What’s really important
There’s no need to panic if your baby catches a cold, but you don’t want him to get sick either. Ari Brown, MD, pediatrician and co-author of Baby 411: Clear Answers and Smart Advice for Your Baby’s First Year, advises that you ask well-wishers who are feeling poorly to save their visit until they’re well. Small babies are more susceptible to infection due to their immature immune systems, so you should be especially vigilant for the first six to eight weeks of your baby’s life.
It’s also wise to practice frequent hand washing, especially after bathroom visits or diaper changes or after handling uncooked food. (And no, it’s not rude to ask people to wash their hands before holding your newborn, as long as you do so politely.)

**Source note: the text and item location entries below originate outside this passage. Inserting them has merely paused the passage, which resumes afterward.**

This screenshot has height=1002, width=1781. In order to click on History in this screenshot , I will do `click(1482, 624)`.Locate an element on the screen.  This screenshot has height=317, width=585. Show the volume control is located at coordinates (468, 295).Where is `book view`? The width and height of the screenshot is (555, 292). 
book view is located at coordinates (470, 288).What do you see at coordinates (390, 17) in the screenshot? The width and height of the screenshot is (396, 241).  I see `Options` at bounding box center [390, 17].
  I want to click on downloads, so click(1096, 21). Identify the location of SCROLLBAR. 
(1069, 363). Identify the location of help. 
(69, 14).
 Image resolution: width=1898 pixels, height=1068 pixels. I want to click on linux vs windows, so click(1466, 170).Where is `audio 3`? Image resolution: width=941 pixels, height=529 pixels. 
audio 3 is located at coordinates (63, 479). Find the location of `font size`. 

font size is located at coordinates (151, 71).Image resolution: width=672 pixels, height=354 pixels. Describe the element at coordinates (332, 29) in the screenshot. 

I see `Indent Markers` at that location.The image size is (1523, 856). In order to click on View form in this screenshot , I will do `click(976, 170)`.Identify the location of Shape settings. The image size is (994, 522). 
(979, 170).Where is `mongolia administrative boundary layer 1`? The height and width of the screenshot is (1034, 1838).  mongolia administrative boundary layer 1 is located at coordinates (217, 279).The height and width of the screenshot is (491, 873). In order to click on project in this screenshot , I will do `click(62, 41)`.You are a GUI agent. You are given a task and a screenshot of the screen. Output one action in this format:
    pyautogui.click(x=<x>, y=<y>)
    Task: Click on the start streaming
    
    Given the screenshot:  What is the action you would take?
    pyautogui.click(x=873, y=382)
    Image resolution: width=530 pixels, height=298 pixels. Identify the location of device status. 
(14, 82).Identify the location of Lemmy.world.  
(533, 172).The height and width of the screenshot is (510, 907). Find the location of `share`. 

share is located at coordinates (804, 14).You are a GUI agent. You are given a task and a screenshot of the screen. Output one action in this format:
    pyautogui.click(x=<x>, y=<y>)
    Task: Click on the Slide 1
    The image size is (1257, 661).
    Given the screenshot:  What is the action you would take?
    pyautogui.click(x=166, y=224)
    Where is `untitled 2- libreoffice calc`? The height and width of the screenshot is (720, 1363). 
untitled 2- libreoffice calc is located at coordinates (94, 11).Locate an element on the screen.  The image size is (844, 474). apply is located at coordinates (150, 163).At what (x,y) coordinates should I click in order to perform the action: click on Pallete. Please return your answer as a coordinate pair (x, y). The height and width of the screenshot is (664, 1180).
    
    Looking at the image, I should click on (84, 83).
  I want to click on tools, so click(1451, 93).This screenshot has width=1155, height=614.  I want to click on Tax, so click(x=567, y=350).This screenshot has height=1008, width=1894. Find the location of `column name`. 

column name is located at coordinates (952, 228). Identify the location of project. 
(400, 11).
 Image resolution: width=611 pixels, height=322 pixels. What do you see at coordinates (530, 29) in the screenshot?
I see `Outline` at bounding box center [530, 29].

The kitchen is one place where you need to play it extra safe. (Here’s a scary number: the average dishcloth can contain as many as 4 billion living germs!) “Keep bottles and pacifiers off the kitchen counter where food is being prepared,” Dr. Brown recommends. Since kitchen floors tend to get a little germy as well, sweeping up at the end of the day and mopping occasionally should keep it clean enough for contact. Bathrooms are another germ-grabber, so try to keep yours clean by scrubbing with a strong cleanser once a week.
What’s less important
I gave up trying to prevent my children from eating off the floor a long time ago. (I don’t let them have their meals right there on the hardwood, but if they drop a grape and then pop it in their mouths, I don’t panic.) Do beware of food that has previously been chewed, falls into a wet spot or is dropped outside. However, there will probably come a day when your child will eat dirt or something equally disgusting, so you shouldn’t be overly worried. Contact with animals is also not a huge concern, as long as they are healthy, domesticated animals.
The big picture
“Some parents go overboard when they have a newborn in the house,” says Dr. Brown. “It’s a good idea to be aware and clean, but don’t go crazy.” She recommends periodically cleaning all surfaces in the home with standard cleaning products that contain bleach. “Think about phones, computers, doorknobs—all those things that you frequently touch but might forget about when you’re cleaning.”
The bottom line: Don’t be lazy, but don’t overdo it either. As long as you use common sense and practice good basic hygiene, your baby is going to be just fine, even if you’re not winning any Good Housekeeping awards.